EDIT: serious question

hm let's see the first time i saw it i came home drunk at 3am and it was on tv and i was like "what the fuck is this???" it was the part with the dad and the dancers in the sad cabaret and what happens after.

anyway eventually i saw it in full, i've seen it a bunch of times, i saw it when it was bought and restored by scorsese & it was shown in all its glory at the national gallery of art. it was fucking gorgeous.

anyway, about the movie

first, if you have eyes you'll have to agree at least that the cinematography is delicious. the editing is also perfect enough to be invisible. so thats takes care of that.

now for the story which is what i supposed bored you.

***SPOILER ALERT***

la dolce vita tells a pretty straighforward linear story, which is that of the successive degradation of a sellout who throws away the chance of being an artist in order to chase money and meaningless relationships. he goes from promising writer to journalist to pr sellout.

this happens in a kind of progressive spiritual void-- the church isn't there, philosophy isn't there (his philosopher friend kills himself), his father isn't there, he can find no love, the old nobility is a bunch of inbred degenerates, divorces get celebrated with parties, and when he has a chance to hear again his muse (the little girl at the beach) he quickly abandons her for the noise & racket of "the world". which is why at the end she reappears, remember? and he can't hear her anymore, he walks away with his party friends, and there's a chasm (literally, some sort of formation on the sand) between them. this all works on the images--no subtitles necessary really.

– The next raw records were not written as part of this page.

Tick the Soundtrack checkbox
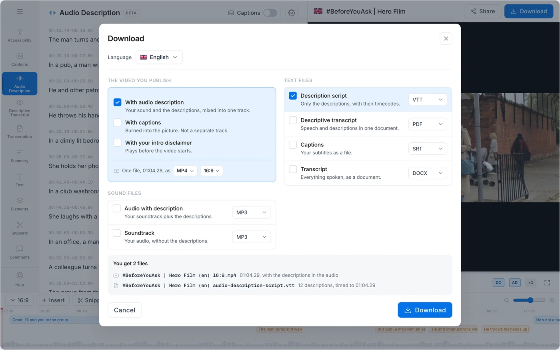Screen dimensions: 560x350 pyautogui.click(x=117, y=233)
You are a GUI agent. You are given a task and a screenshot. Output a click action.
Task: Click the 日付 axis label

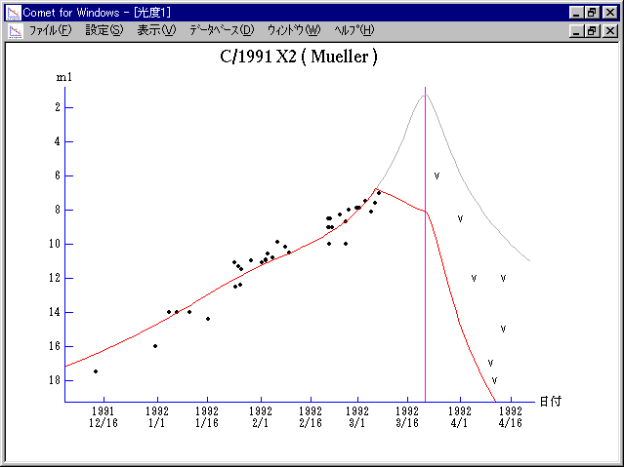point(549,401)
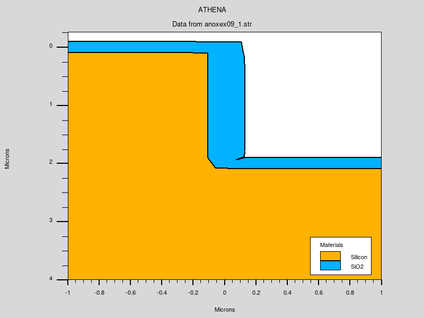Select the 'Data from anoxex09_1.str' subtitle
424x318 pixels.
point(212,24)
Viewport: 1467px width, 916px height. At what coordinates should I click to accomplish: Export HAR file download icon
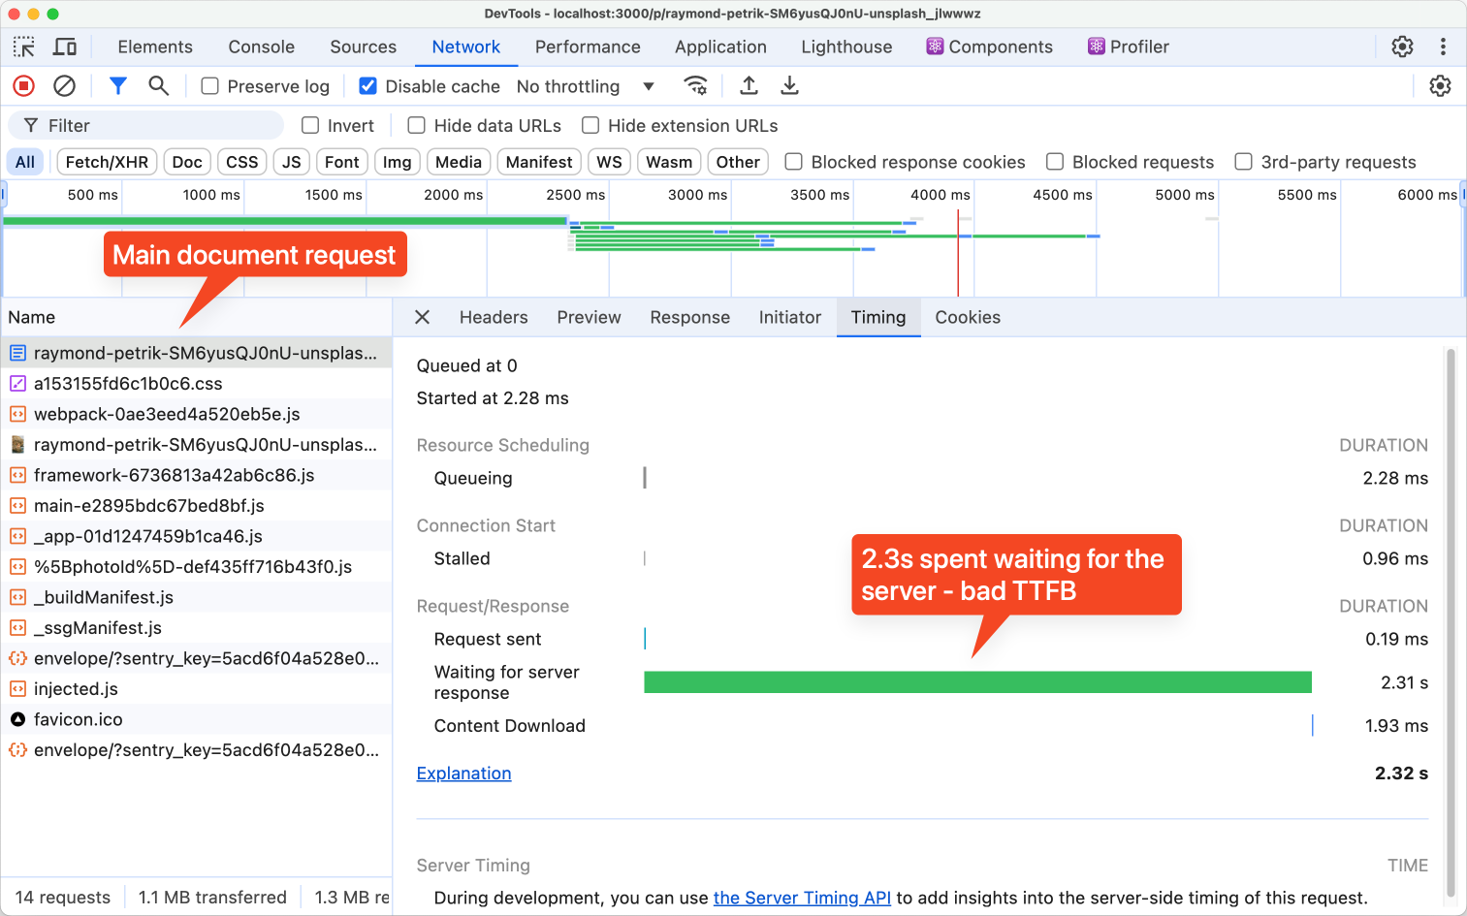click(x=790, y=85)
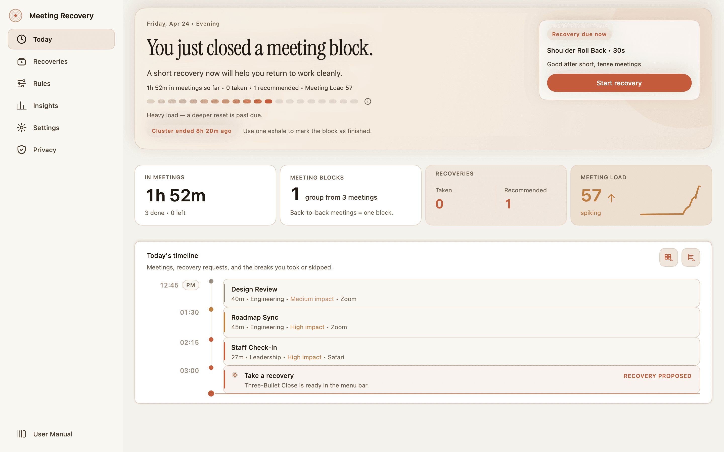Click the Meeting Recovery logo icon

16,15
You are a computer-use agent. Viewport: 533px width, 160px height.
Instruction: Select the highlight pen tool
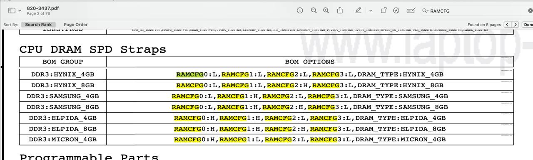[358, 11]
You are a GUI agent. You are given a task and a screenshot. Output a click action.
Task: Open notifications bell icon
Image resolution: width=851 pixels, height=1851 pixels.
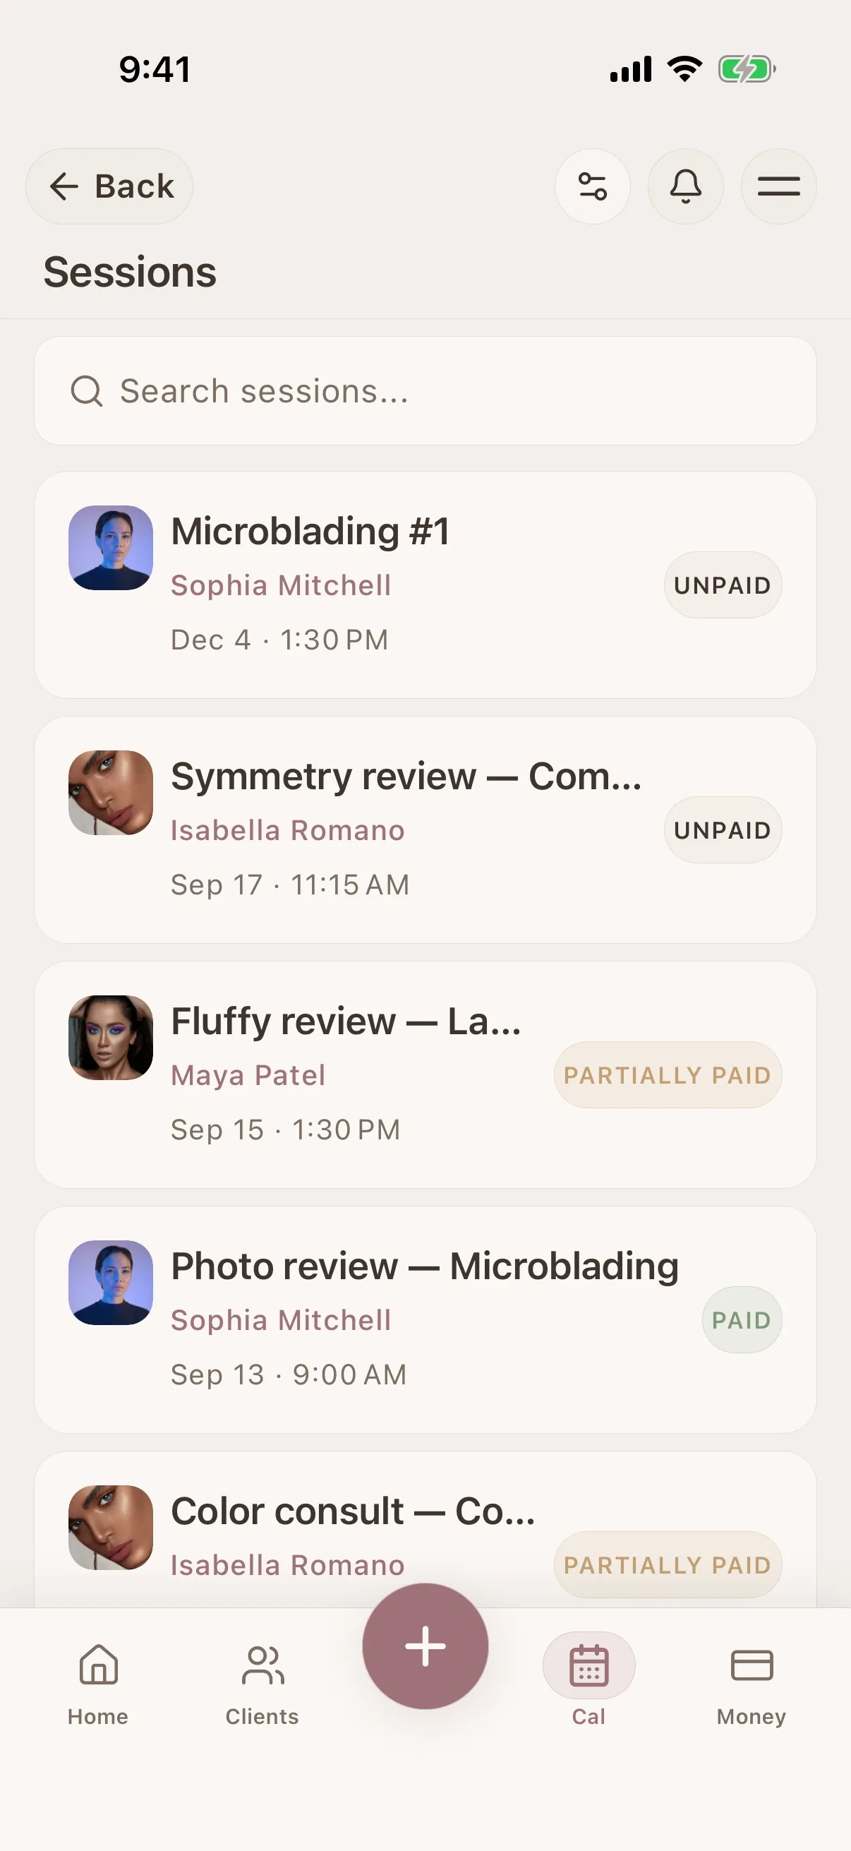(685, 186)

f you look at parallels, claudia cardinale in 81/2 is the same muse figure, the woman who inspires him to make art rather than fuck (his mistress) or feel terrible about himself (his wife). this is almost classic plato. 81/2 is in many ways the same story as la dolce vita, except that this character chose art and is able to find some sort of salvation or escape. by the way, woody allen almost literally ripped that off for deconstructing harry.

now this tale of degeneration is all a pretty clear and obvious narrative and not revolutionary in any sense, you could go back to balzac's "lost illusions" for its sources, or even further, you could look at picaresque literature and find the same themes of progressive corruption of its hero--even going back to the satyricon. still, the way he does it is wonderful and 50+ years after he made it still relevant to our media-centric time of tmz and perez hilton.

give it another shot if you can or maybe watch it with the commentary on.

but anyway, hm, the problem i think you have relating is that the world where marcello ends is the world where you begin-- the world of kim kardashian and jerry springer and nihilism. fellini saw this era coming on and his vision turned out pretty prophetic, but looking back with no reference to a world that had meaning you might not get a sense of anything lost and therefore not see the tragedy.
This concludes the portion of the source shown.